LISTED ENTRIES:
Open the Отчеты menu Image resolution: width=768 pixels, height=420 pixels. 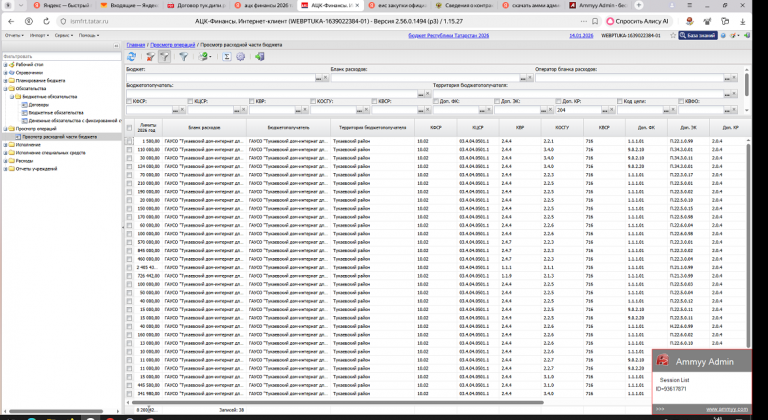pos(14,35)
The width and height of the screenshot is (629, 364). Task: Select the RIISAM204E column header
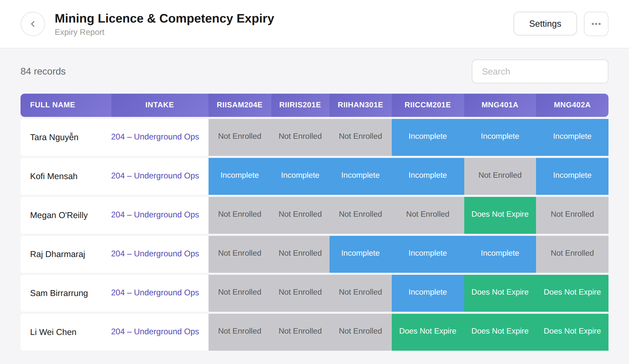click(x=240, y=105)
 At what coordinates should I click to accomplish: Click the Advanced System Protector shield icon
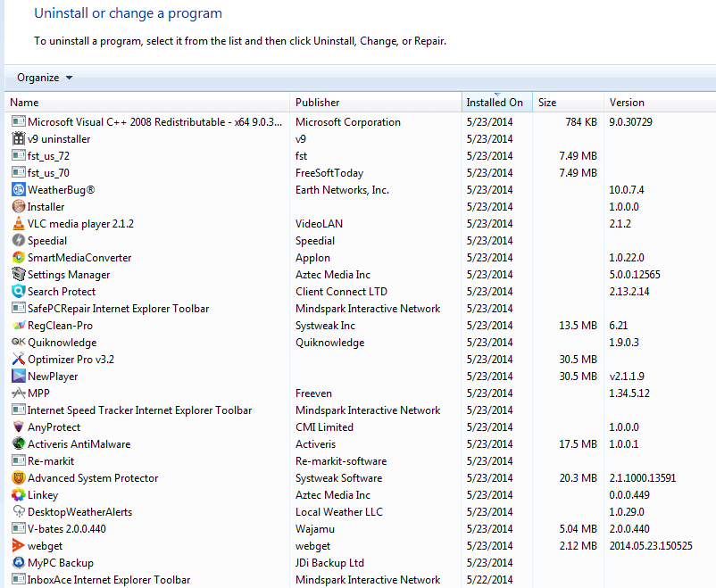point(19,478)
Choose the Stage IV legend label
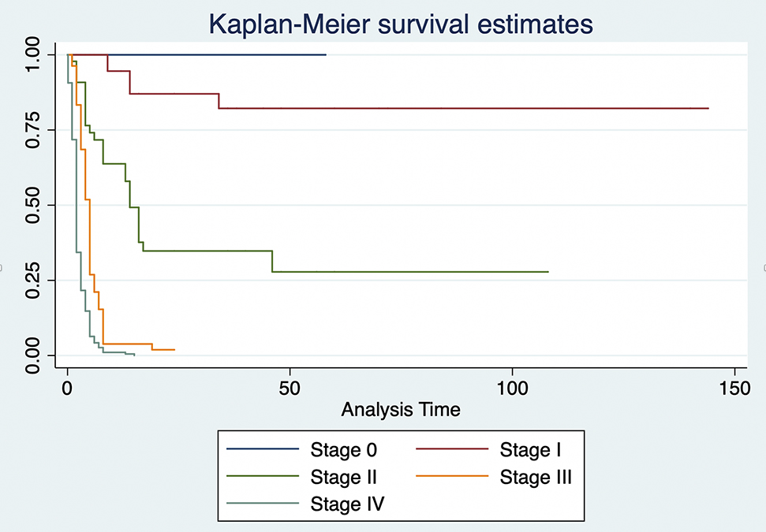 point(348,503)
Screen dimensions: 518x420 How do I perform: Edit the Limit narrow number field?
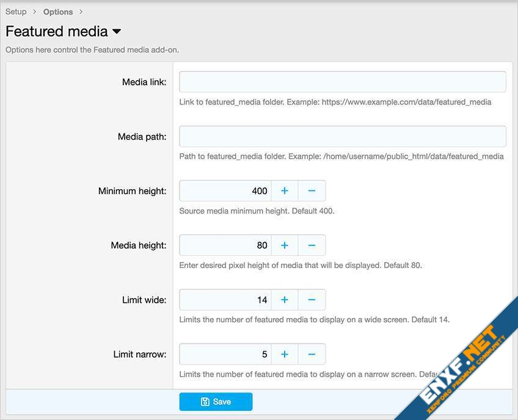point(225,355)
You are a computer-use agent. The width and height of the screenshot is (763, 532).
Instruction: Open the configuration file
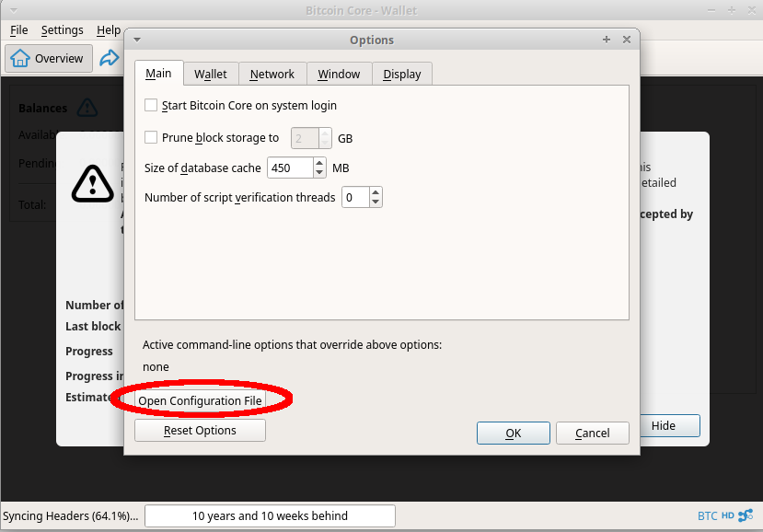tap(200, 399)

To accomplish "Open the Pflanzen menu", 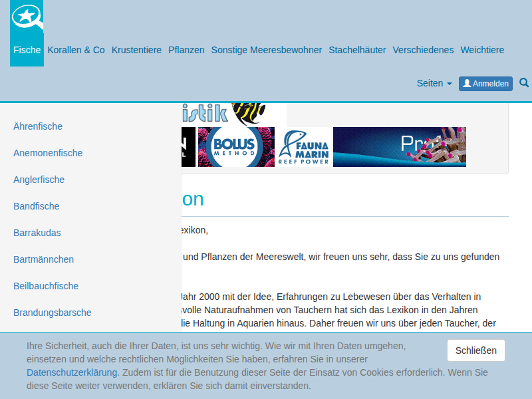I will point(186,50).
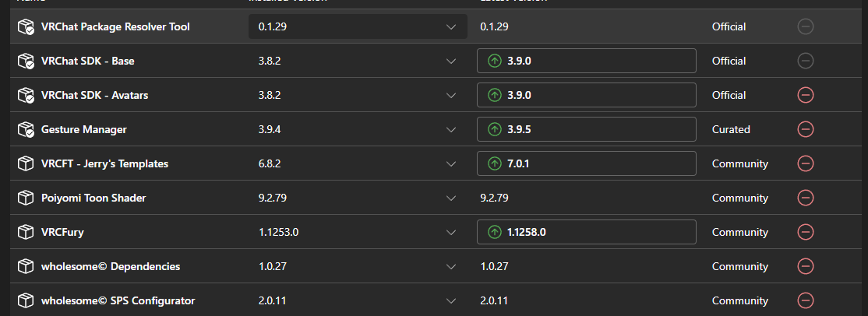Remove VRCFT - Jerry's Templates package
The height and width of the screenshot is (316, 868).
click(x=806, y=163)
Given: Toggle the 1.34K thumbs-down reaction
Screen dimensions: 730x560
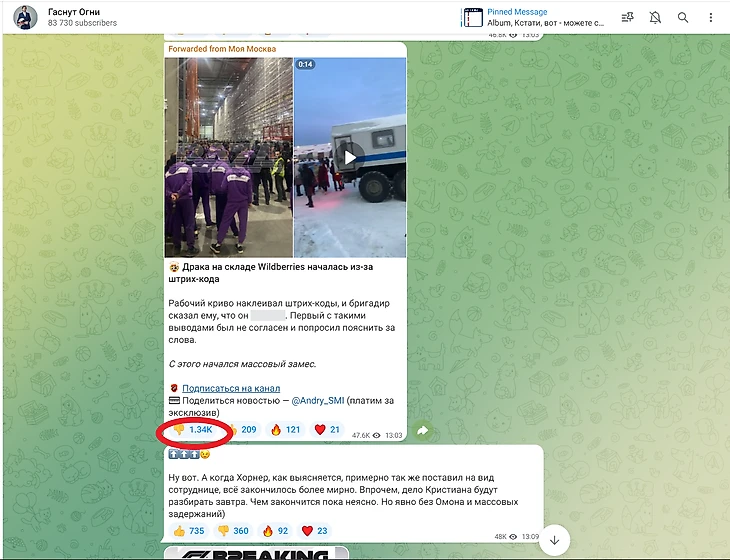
...
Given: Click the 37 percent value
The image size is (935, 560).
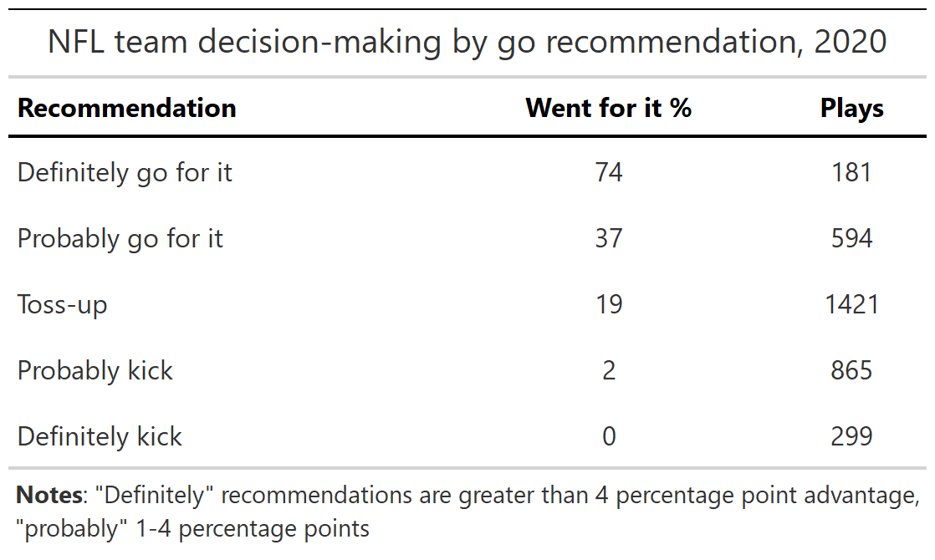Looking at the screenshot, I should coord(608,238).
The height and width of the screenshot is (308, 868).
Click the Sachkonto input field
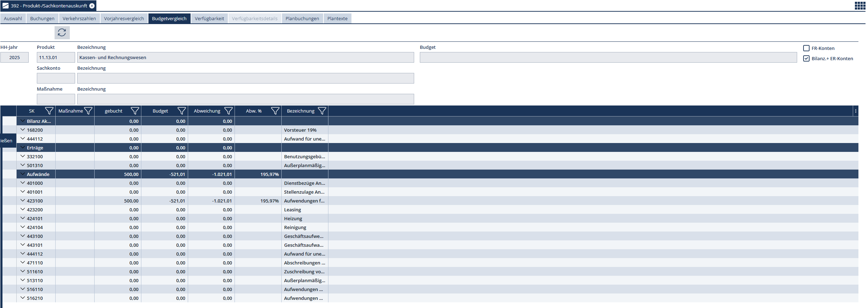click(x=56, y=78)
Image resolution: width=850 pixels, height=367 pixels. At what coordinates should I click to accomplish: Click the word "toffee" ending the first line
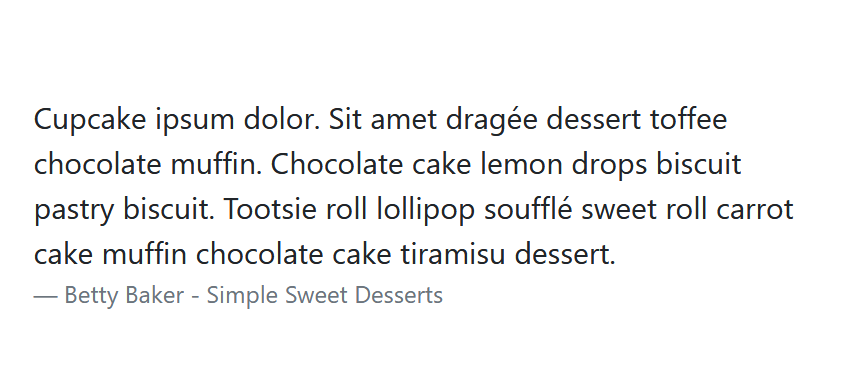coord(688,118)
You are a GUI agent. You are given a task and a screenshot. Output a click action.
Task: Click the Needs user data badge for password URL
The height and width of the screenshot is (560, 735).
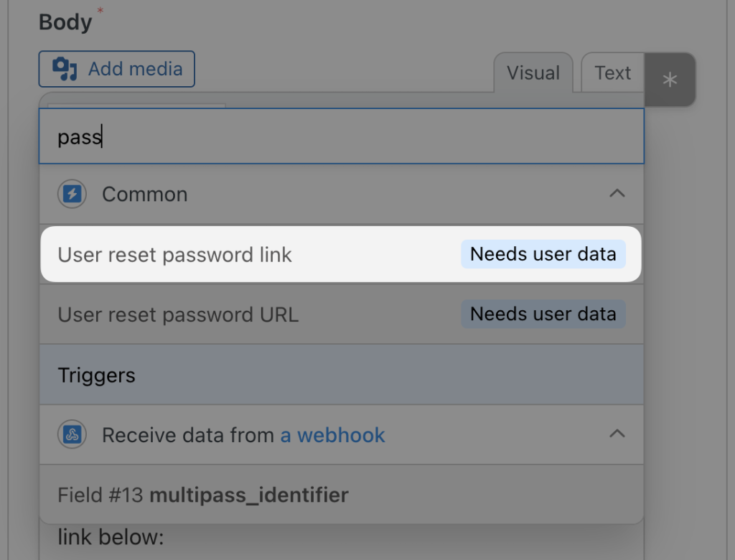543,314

EXERCISE BRIEF: Take every line above carrying "agent" and return it.

EXERCISE SOLUTION:
You are a computer-use agent. The width and height of the screenshot is (763, 532).
You are a GUI agent. You are given a task and a screenshot. Output a click action.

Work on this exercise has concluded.